> [Exercise instructions]: Retype the data below exactly, starting at the line that contains "coordinates (1237, 15)." and stopping after the line that contains "This screenshot has width=2576, height=672. What".

[Records from a dataset]
· · · · ·
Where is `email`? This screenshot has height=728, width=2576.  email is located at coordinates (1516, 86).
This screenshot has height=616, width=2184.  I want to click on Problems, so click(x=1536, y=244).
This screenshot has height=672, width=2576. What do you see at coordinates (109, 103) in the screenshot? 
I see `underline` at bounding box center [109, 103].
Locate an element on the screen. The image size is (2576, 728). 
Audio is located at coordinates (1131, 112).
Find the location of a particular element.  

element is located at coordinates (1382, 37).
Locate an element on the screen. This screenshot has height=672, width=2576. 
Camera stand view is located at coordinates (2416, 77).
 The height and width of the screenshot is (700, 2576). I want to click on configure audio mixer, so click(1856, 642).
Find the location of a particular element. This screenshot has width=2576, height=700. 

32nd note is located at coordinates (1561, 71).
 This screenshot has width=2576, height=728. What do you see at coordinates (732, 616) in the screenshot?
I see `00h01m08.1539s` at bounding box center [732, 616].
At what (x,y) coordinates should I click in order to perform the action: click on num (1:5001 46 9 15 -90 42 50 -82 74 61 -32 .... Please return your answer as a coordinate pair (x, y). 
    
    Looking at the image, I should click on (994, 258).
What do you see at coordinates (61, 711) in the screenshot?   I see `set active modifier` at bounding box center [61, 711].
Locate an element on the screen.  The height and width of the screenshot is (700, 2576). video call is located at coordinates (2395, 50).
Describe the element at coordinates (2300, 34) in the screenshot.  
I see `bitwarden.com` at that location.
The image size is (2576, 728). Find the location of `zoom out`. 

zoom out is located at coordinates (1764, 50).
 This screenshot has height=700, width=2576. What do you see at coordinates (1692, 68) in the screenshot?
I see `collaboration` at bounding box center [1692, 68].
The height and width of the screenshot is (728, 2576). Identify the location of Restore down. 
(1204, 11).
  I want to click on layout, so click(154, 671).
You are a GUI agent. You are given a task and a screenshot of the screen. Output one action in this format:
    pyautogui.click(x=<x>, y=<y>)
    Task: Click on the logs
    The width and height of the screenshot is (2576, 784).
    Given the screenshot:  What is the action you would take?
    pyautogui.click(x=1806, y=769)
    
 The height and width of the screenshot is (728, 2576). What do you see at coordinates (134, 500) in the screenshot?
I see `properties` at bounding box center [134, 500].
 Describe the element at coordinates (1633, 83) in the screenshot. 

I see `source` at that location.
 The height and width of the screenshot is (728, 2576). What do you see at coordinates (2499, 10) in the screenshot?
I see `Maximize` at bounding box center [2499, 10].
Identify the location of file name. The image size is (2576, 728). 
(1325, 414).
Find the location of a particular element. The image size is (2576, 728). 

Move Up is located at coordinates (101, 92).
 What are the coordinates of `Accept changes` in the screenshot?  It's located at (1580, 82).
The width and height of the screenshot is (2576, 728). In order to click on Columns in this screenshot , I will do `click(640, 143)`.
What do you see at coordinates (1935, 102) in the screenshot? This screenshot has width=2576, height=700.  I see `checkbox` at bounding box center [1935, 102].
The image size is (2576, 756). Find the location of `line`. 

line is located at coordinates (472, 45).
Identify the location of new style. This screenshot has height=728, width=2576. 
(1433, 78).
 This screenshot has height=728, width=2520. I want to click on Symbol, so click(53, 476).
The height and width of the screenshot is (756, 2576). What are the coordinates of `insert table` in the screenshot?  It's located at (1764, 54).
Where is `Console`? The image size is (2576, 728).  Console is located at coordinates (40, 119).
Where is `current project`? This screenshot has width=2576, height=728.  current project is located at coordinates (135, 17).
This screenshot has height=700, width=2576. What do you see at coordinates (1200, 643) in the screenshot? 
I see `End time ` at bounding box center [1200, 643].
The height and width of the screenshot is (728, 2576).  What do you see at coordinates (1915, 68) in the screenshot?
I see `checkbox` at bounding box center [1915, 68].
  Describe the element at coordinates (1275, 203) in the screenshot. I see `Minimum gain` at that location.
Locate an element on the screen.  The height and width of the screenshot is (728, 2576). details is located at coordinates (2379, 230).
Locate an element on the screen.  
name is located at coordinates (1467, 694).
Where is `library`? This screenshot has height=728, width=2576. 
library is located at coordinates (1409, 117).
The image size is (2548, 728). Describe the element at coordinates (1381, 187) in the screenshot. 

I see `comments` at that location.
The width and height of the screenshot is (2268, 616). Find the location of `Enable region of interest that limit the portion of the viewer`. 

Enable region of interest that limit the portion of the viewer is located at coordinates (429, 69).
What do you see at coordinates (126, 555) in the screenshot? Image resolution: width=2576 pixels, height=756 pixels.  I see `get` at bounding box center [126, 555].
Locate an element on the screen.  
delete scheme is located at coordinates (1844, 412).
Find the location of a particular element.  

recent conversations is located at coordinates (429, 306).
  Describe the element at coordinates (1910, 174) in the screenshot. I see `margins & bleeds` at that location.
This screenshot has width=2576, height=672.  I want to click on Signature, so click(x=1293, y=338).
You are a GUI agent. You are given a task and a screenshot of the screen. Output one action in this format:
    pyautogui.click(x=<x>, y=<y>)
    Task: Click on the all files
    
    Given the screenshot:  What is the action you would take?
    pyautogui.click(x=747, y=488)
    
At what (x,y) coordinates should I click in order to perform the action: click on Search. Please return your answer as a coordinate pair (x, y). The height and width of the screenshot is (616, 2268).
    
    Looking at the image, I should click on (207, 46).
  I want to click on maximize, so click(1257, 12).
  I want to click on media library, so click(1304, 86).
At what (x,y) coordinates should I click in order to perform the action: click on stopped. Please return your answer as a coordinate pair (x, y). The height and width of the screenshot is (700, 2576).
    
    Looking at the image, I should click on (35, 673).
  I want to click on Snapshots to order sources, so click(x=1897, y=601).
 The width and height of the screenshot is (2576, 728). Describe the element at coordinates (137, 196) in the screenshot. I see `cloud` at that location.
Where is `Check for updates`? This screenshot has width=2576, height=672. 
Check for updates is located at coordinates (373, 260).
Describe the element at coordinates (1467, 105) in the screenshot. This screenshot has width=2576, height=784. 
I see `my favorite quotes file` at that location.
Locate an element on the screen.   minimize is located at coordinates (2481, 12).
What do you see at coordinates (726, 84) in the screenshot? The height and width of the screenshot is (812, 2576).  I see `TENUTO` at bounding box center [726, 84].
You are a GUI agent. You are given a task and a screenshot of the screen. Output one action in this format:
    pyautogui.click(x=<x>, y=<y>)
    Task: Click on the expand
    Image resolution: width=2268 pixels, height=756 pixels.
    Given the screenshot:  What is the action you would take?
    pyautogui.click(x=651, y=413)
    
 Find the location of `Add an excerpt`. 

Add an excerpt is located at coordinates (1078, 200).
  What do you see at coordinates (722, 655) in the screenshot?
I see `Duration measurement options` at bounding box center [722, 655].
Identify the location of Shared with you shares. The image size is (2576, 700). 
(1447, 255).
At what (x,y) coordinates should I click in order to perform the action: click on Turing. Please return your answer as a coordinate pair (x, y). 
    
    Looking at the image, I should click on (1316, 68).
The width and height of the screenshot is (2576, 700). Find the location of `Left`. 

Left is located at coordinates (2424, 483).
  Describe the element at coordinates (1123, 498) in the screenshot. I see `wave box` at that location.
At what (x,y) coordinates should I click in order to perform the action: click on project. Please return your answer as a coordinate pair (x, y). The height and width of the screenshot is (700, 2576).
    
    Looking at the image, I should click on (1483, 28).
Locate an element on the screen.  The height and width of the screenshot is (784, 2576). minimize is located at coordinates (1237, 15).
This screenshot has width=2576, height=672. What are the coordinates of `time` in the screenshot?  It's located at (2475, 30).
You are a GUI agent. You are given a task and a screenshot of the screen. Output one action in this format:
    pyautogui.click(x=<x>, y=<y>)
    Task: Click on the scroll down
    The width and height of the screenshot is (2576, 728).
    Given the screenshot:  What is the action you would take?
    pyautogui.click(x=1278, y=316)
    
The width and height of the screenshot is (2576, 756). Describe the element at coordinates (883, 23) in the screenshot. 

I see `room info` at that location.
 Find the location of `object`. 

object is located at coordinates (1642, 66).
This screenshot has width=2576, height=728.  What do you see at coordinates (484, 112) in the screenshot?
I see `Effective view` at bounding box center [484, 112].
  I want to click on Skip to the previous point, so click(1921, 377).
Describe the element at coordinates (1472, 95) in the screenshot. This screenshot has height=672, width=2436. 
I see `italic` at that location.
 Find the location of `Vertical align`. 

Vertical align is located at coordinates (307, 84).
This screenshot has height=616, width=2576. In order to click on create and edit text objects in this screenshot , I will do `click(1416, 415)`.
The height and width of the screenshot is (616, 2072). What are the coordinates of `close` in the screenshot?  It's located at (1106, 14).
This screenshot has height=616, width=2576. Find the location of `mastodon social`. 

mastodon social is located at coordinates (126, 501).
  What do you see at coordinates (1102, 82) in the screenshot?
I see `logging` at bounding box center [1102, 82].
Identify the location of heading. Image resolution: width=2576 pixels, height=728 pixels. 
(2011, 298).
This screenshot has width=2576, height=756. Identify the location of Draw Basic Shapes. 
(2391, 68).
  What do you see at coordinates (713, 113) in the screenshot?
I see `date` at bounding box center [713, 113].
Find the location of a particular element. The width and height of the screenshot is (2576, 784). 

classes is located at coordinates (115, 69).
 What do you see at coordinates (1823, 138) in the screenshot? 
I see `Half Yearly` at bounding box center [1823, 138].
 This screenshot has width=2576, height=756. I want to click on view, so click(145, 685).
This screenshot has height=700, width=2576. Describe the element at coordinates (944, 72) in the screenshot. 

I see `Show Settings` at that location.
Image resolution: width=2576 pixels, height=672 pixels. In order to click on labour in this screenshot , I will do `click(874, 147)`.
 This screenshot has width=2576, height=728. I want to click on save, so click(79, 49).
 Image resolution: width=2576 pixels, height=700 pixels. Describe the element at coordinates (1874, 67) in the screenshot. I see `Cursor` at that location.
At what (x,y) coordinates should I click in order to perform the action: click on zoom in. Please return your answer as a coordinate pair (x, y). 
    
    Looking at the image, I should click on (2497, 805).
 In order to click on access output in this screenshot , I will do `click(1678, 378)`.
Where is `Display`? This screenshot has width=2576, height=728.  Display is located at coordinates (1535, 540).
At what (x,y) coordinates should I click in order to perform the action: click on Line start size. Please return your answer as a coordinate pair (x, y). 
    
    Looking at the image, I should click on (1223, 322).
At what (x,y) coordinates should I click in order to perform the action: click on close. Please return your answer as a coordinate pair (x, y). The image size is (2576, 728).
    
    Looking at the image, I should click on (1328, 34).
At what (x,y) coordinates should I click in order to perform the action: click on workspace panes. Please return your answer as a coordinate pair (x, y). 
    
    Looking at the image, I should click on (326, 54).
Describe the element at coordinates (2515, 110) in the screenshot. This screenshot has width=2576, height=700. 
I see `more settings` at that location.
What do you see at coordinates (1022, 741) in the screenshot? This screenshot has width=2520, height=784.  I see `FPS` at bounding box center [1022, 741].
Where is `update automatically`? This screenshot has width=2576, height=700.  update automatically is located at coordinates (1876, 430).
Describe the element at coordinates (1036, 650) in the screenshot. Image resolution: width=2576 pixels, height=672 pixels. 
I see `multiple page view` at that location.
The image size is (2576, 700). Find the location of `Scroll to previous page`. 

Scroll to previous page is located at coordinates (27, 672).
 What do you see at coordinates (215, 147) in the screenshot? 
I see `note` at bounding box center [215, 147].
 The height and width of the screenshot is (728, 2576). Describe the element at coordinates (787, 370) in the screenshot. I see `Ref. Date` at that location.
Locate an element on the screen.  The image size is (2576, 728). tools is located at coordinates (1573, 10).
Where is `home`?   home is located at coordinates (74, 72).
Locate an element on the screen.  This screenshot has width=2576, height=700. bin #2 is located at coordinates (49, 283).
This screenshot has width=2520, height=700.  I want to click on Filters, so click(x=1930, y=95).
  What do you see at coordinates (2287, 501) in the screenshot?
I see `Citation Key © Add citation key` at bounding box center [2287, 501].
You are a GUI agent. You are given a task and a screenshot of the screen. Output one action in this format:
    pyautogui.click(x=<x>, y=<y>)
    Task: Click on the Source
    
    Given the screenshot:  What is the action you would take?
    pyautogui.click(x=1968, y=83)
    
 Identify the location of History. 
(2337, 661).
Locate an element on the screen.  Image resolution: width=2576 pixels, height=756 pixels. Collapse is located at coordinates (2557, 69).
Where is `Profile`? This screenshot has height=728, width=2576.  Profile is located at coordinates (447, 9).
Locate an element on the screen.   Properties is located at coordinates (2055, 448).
· · · · ·
> [Solution to this problem]:
Locate an element on the screen.  The height and width of the screenshot is (784, 2576). minimize is located at coordinates (1237, 15).
This screenshot has width=2576, height=672. What are the coordinates of `time` in the screenshot?  It's located at (2475, 30).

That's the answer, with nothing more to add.